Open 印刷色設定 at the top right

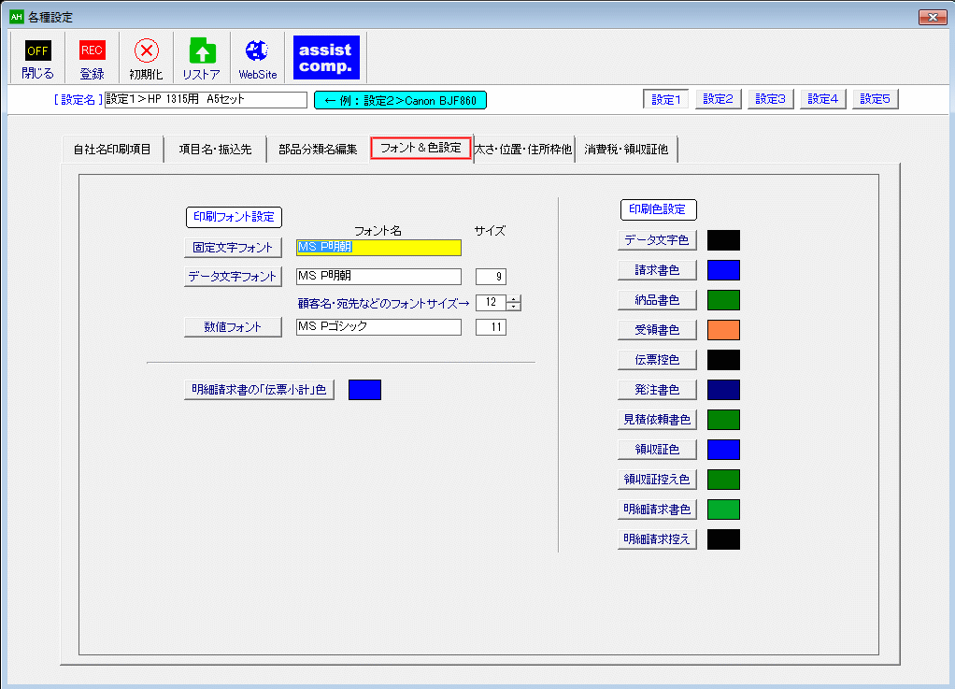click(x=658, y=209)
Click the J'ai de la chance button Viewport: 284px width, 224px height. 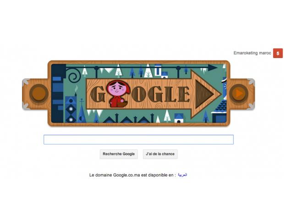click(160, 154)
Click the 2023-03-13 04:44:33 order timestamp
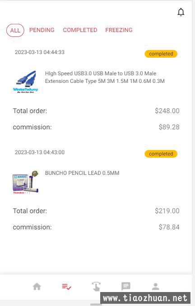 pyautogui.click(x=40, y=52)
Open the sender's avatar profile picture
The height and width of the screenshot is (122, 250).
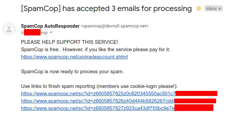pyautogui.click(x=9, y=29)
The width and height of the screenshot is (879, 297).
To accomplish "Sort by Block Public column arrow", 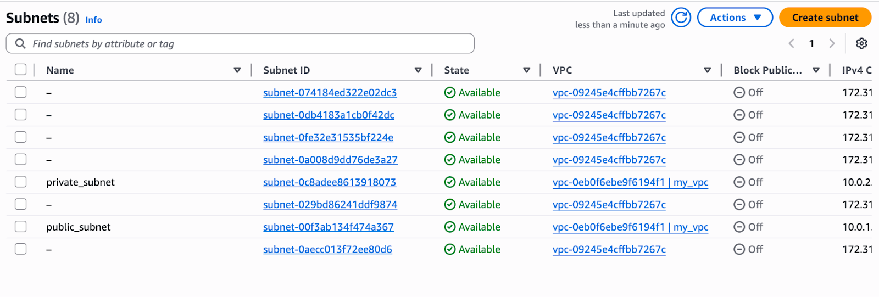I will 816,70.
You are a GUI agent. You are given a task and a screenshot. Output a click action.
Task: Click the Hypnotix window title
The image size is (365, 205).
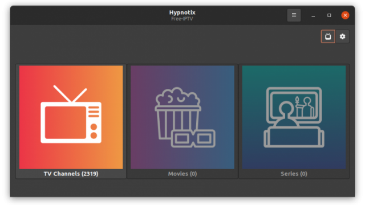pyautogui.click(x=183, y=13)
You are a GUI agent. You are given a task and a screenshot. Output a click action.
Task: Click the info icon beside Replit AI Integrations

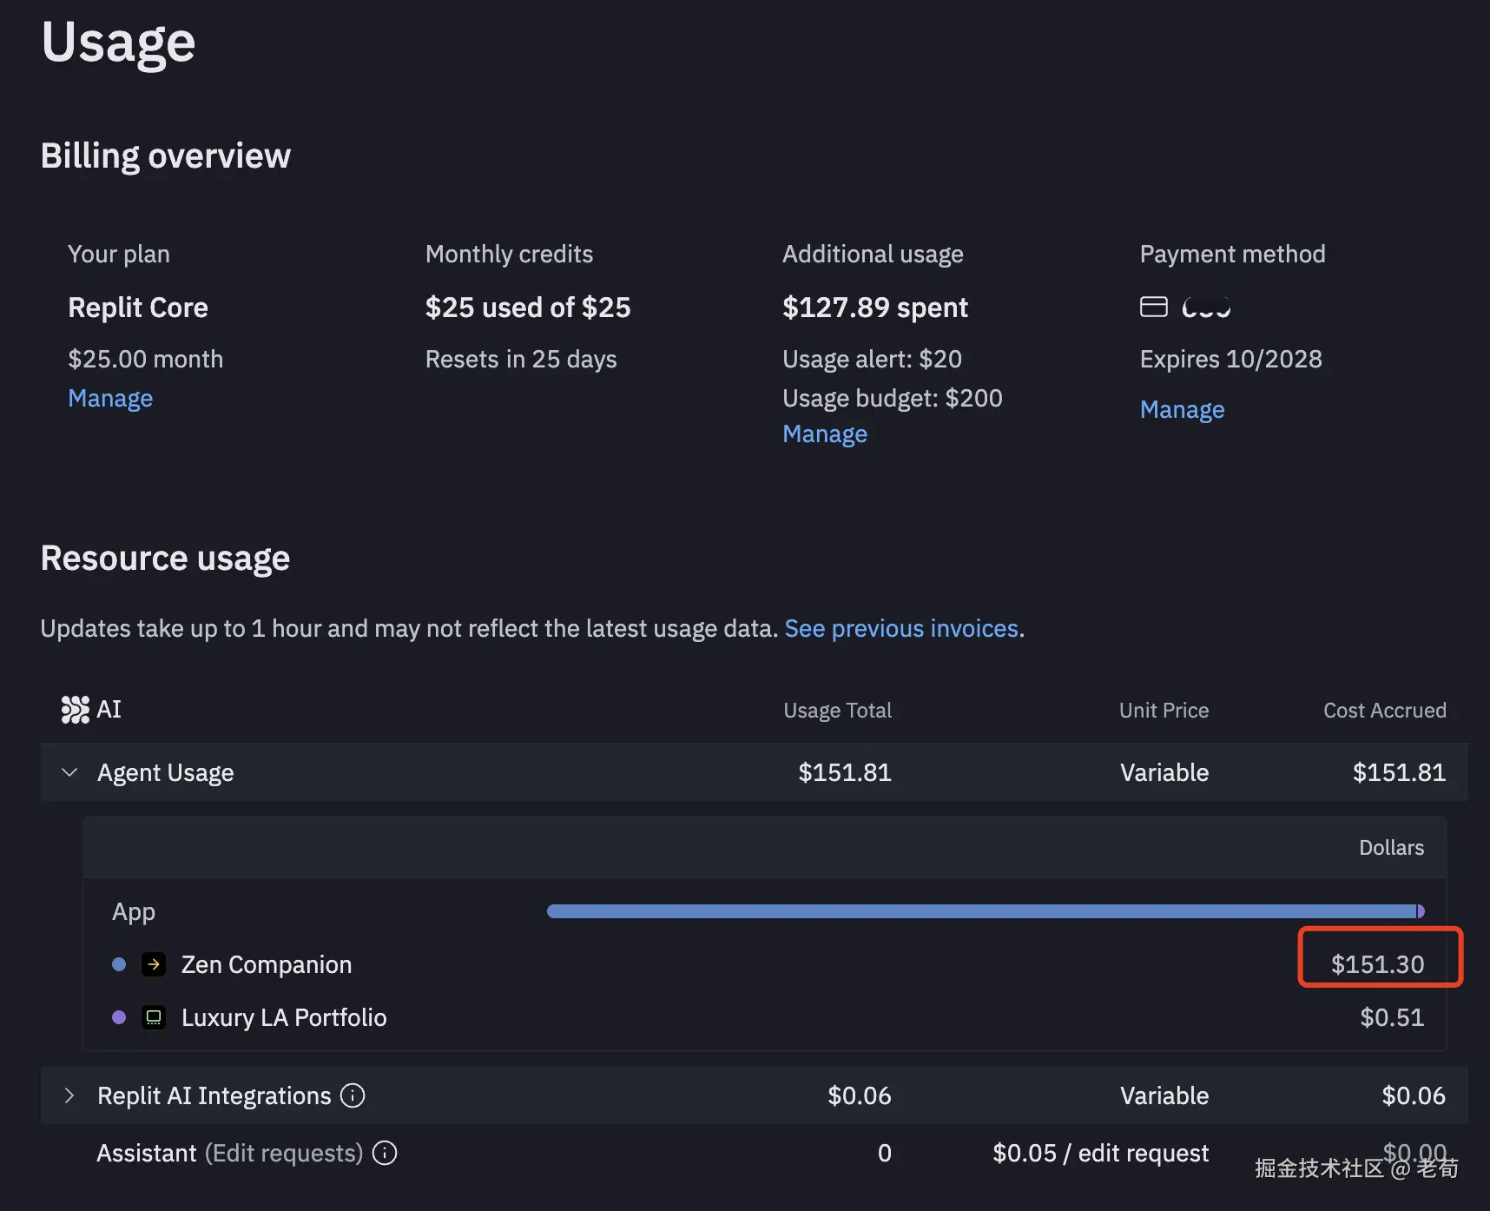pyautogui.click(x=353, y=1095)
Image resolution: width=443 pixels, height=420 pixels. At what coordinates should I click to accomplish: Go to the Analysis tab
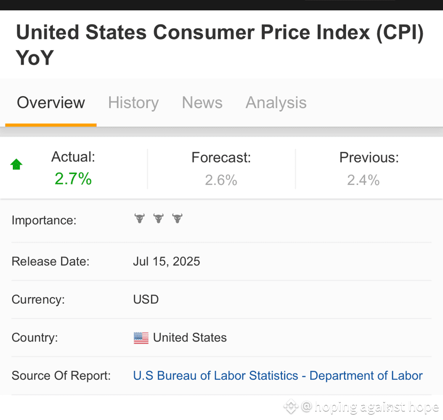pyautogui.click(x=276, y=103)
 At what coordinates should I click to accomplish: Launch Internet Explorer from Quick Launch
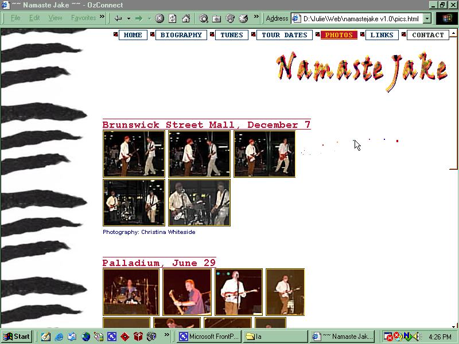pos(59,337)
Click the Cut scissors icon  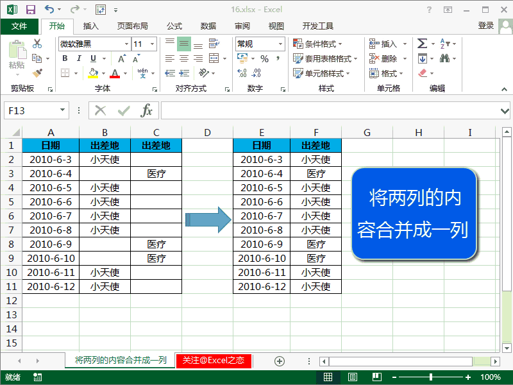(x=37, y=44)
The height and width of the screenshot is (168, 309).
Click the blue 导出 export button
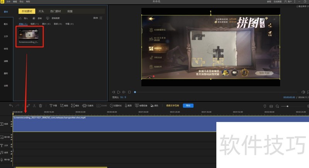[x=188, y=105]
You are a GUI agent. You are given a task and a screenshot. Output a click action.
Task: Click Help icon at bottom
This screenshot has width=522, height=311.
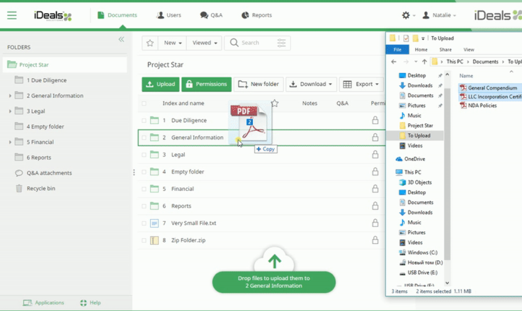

□ □ □ □ □

▸ **Instructions to follow**
The lines to repeat start at the one holding "Task: Click Help icon at bottom" and run through the last line of the records above; write them out exactly, both ends included, but not the pictures.

▸ **Written solution**
Task: Click Help icon at bottom
This screenshot has width=522, height=311.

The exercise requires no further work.